Manifesto Dello Studio
CONCETTO DI MA
ovvero come noi dello Studio MA pensiamo e viviamo la psicoterapia

Alle origini delle prime forme di psicoterapia ci si riferiva ad esse parlando di talking cure (cura parlata) ma il beneficio non arriva primariamente né unicamente dalla parola, dal fatto di riuscire a parlare di sé e delle proprie problematiche bensì attraverso il fatto che il terapeuta riesce a garantire alla persona una relazione con caratteristiche molto precise.

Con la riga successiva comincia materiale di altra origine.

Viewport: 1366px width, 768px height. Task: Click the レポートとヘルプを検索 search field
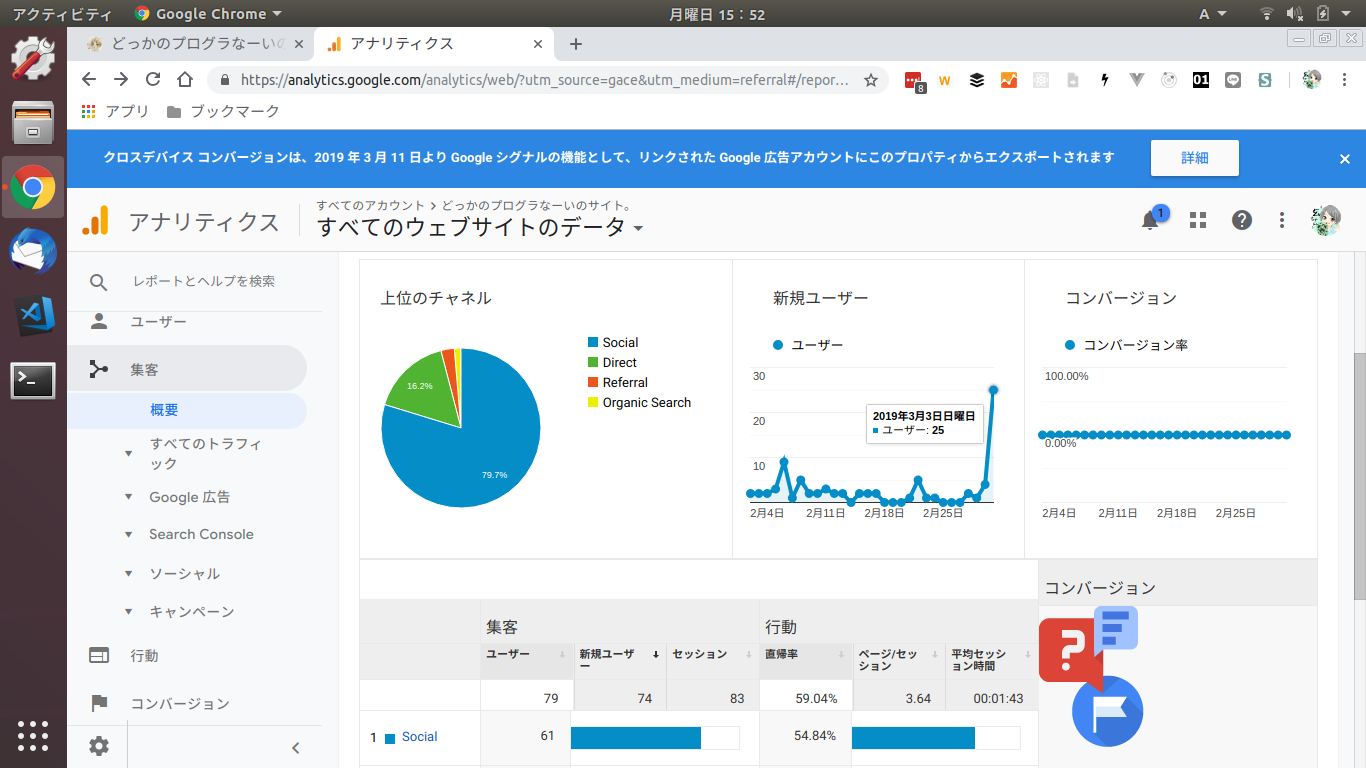tap(204, 282)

Queste ci ispirano nel nostro lavoro quotidiano allo Studio MA.
1. Approccio sistemico
Allo Studio MA siamo sistemici. Senza dilungarsi in tecnicismi vuol dire che crediamo fortemente che le persone, e le storie che portano possano essere comprese e accompagnate nella loro trasformazione solo alla luce delle relazioni in cui sono cresciute e in cui vivono ora. Le chiavi del nostro benessere e del nostro malessere sono inscritte nei sistemi relazionali che ci hanno cresciuti, nelle reti relazionali che contribuiscono tuttora a renderci chi siamo.
2. Irriverenza teorica
Abbiamo una cornice concettuale di riferimento (approccio sistemico) che ci ispira ma nella pratica ci lasciamo contaminare da approcci teorici, paradigmi, tecniche, orientamenti molto variegati e diversi tra di loro (psicodinamica, psicosomatica, mindfulness, cognitivismo, …). Vediamo i purismi e le ortodossie come zavorre poco utili. Crediamo che per seguire e accompagnare la complessità singolare delle persone che incontriamo occorra infinita flessibilità e tanta tanta creatività.
E la creatività è per sua natura meticcia.
3. Primato di 3 ingredienti fondamentali: ascolto empatico, curiosità e sospensione del giudizio
Verso la storia che la personaci porta, qualunque essa sia, c’è un rispetto totale, un ascolto profondo, largo, senza giudizi morali di alcun tipo, un’accoglienza totale e senza riserve. Non siamo lì nella stanza di terapia per giudicare. Siamo lì primariamente per ascoltare nel modo più pulito possibile le storie di vita che ci capita di incontrare, con delicatezza, curiosità, apertura, empatia e compassione.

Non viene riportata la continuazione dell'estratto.